In 2000 he finished his painting "Christmas Mystery", which up to the present day occupies special place in his creative work.

In 2005 while studying at Tbilisi State Academy of Arts Kukhalashvili opened his studio in old Tbilisi historical district.

In 2007 he graduated from Tbilisi State Academy of Arts.

== Union of Young Artists ==
In 2010 he founded the Union of Young Artists "Language of Art". Young artists and sculptors joined in the creative work of the Union. From 2010 together with the creative group, he started implementing important artistic projects. He presents his works both in Georgia and beyond.

== Themes ==
Kukhalashvili embraces religious-mystery topics, such as mystery of Calvary, descent from the cross, Lamb of God, requiem, Cross of Baraba, Last Judgement, the Last Supper and the Ascension. He creates multi-figure compositions of lyrical-allegorical content, such as Don Quixote, carnival, casino and failed performance.

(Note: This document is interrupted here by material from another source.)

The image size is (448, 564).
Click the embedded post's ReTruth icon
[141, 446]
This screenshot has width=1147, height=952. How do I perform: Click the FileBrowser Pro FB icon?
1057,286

== Exhibitions and awards ==
- 2015 – for special contribution into the art Giorgi Kukhalashvili was awarded the title of Young Professional Artist;
- 2014 – "New Life". The project was implemented together with the Fund "Iavnana" of Paata Burchuladze and Zurab Tsereteli Modern Art Museum. Giorgi and his friends presented their works to support "Iavnana" beneficiaries;
- 2013 – "Tbilisi and Tbilisi Citizens", Young artists made portraits of honored art workers in painting and sculpture. The exhibition of the present portraits was arranged in the Georgian National Museum. Within the project a documentary was made and the catalogue was published;
- 2011 – Group exhibition of young artists "Meeting of Past and Present" in the "Karvasla" Tbilisi History Museum;
- 2011 – Giorgi Kukhalashvili won the competition " World of Leo Tolstoy ", As the first place owner he was invited to "Yasnaya Polyana" by Vladimir Tolstoy, great-grandson of Leo Tolstoy, where the great writer had spent an important part of his life.

== Personal exhibitions ==

- 2015 – Chardin Art Gallery, Tbilisi, Georgia;
- 2014 – Museum of History "Karvasla", Tbilisi, Georgia;
- 2012 – Gallery "Gremi", Saint Petersburg, Russia;
- 2009 – Gallery "Vernissage", Tbilisi, Georgia.